To do — Please restate each line of the data that follows word for word, skipping any image.

Data for this exercise —
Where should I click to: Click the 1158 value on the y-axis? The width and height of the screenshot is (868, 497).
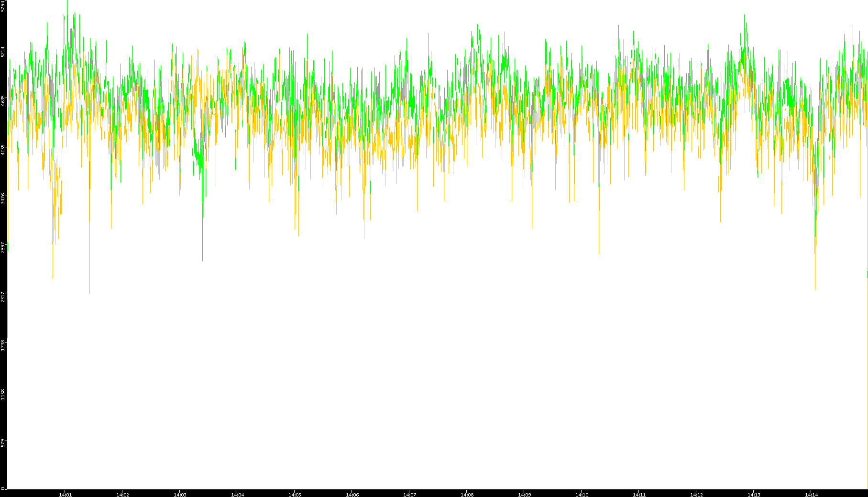(x=3, y=394)
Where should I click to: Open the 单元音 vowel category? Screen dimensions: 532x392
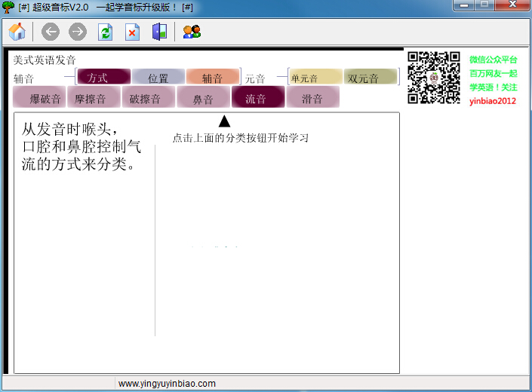coord(315,77)
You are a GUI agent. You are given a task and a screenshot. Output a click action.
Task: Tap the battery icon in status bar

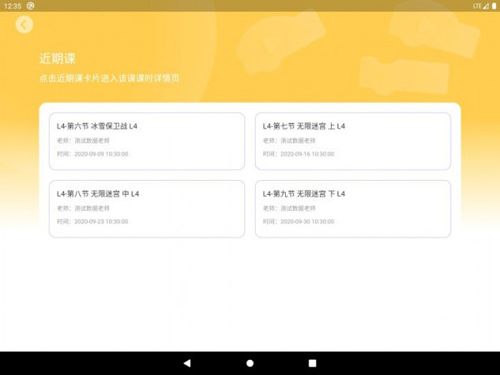click(x=494, y=6)
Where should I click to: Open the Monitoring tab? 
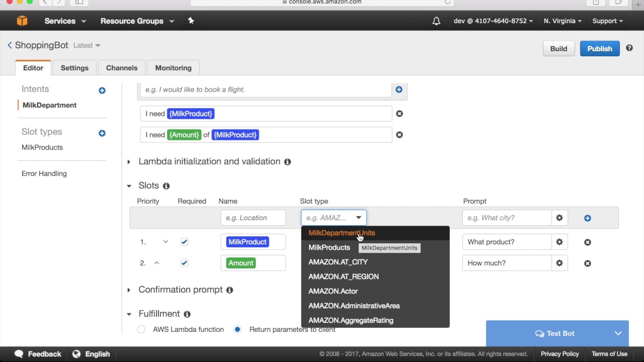[x=173, y=68]
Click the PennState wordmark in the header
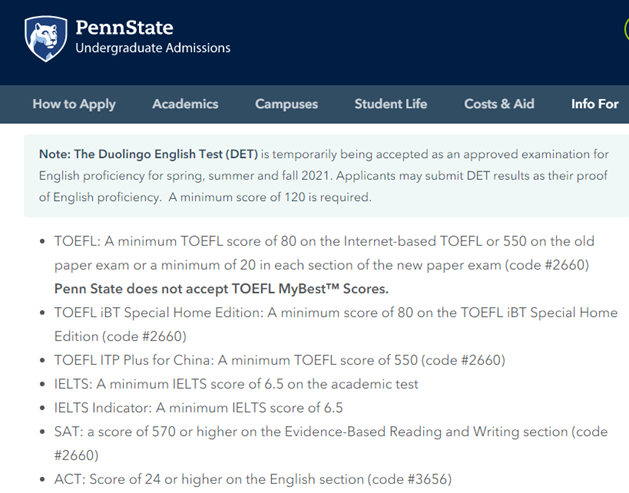The image size is (629, 493). pos(124,26)
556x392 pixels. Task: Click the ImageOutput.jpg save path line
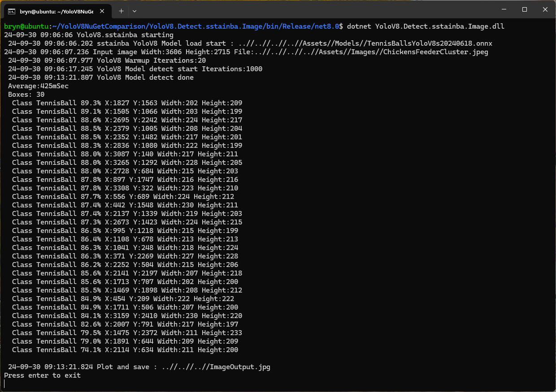(x=139, y=366)
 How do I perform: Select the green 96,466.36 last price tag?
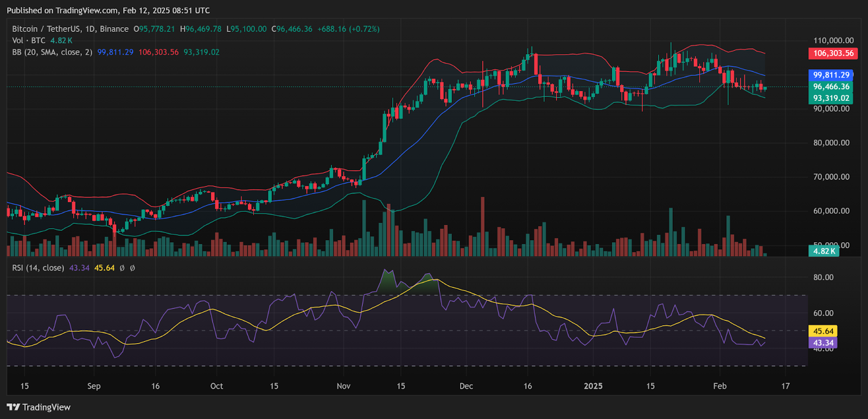(831, 87)
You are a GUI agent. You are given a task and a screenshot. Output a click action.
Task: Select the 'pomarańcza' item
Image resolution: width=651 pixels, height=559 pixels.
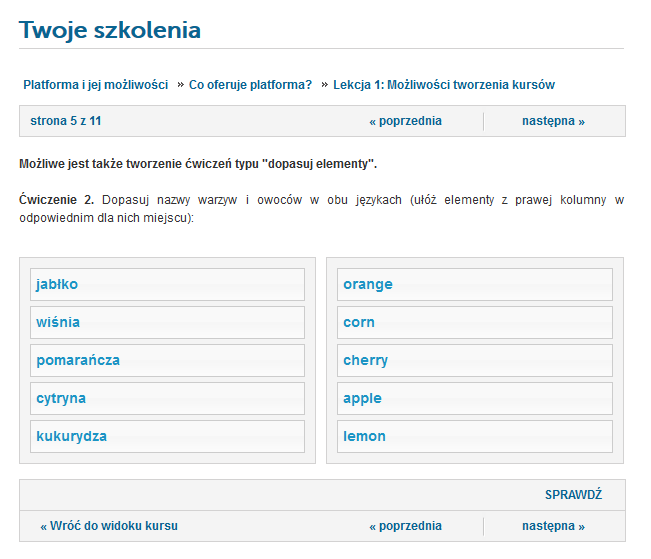tap(167, 360)
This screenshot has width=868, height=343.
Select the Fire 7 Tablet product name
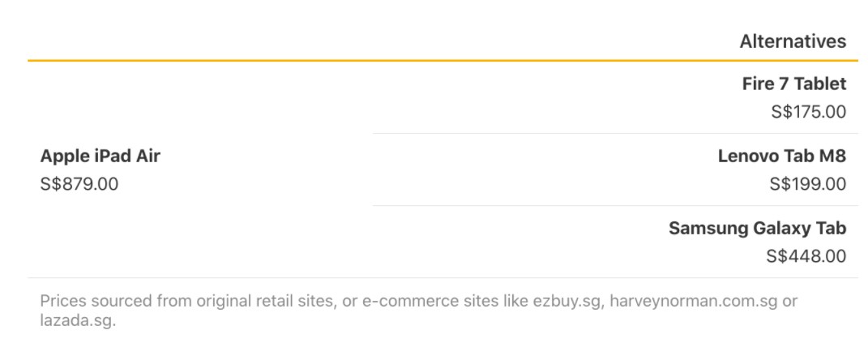(x=793, y=84)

Answer —
Where should I click to: Click the 1158 value on the y-axis? The width and height of the screenshot is (868, 497).
(x=3, y=394)
Where should I click to: Open the 单元音 vowel category? Screen dimensions: 532x392
coord(315,77)
You are a GUI agent. You are given a task and a screenshot. Output a click action.
Task: Tap the battery icon in status bar

click(x=494, y=6)
Where should I click to: Open the Monitoring tab? 
[x=173, y=68]
Click the PennState wordmark in the header
The image size is (629, 493). pos(124,26)
556x392 pixels. Task: Click the ImageOutput.jpg save path line
(x=139, y=366)
 How do I perform: Select the green 96,466.36 last price tag?
(831, 87)
You are a GUI agent. You are given a task and a screenshot. Output a click action.
Task: Select the 'pomarańcza' item
Image resolution: width=651 pixels, height=559 pixels.
tap(167, 360)
This screenshot has width=868, height=343.
Select the Fire 7 Tablet product name
(x=793, y=84)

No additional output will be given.